On board the pain revolution, she is passionate about changing the way clinicians understand pain, and is excited to see where research about persistent pain, particularly for children and young people, is heading. In her day-to-day assessment, children have withdrawn from sport, exercise and school due to developmental challenges, pain, injury, illness, poorly understood body symptoms such as hypermobility or sensory sensitivity, and anxiety and depression.

‘These young people experience deconditioning, and require a lot of support to rehabilitate. This has inspired me to pursue understanding the developmental impacts of persistent pain, that is, what happens when a child withdraws from play and physical activity for months or years at a time due to pain.’

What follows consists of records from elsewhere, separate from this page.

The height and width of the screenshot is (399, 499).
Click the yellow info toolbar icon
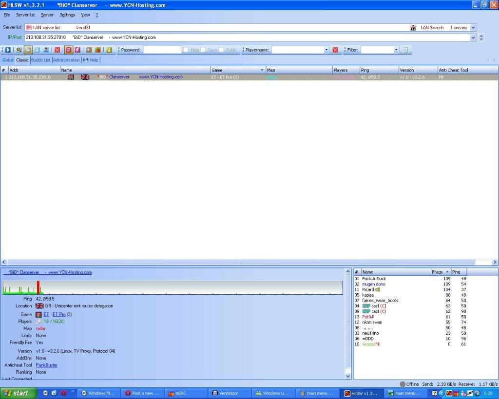tap(109, 50)
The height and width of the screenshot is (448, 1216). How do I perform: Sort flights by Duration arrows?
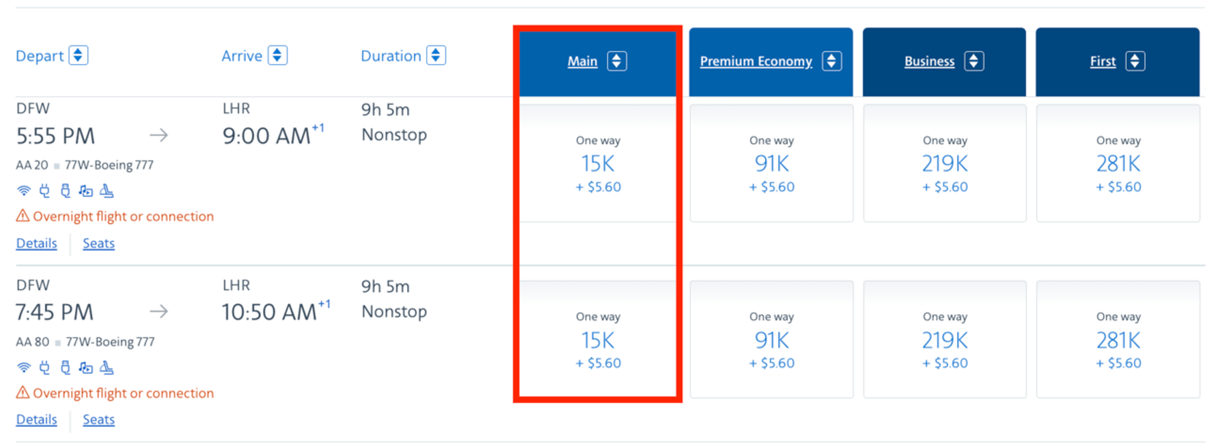click(436, 55)
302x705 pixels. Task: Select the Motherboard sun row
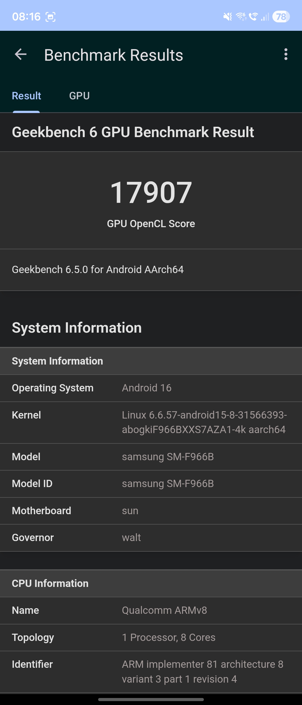(151, 511)
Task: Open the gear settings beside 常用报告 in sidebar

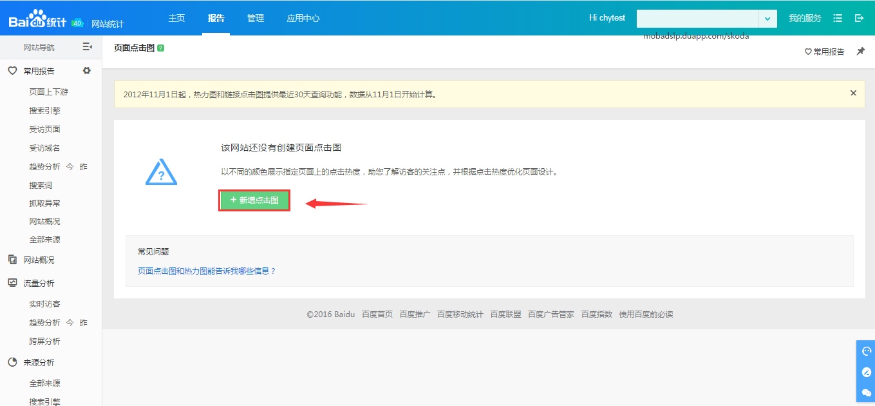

She has implemented the use of a norm- referenced developmental assessment tool into the QIPPPS model of care to enable opportunities for rich, quality research into the associations between developmental delay and persistent pain in children and young people.

‘Who we see are generally kids who are really struggling in life and unable to function—in not getting to school, and not being able to participate in any activities. We are seeing kids totally disengaged from life—we try and help families understand how this is impacting their developmental trajectories, and support them to re-engage,’ she says. ‘It is fulfilling work.’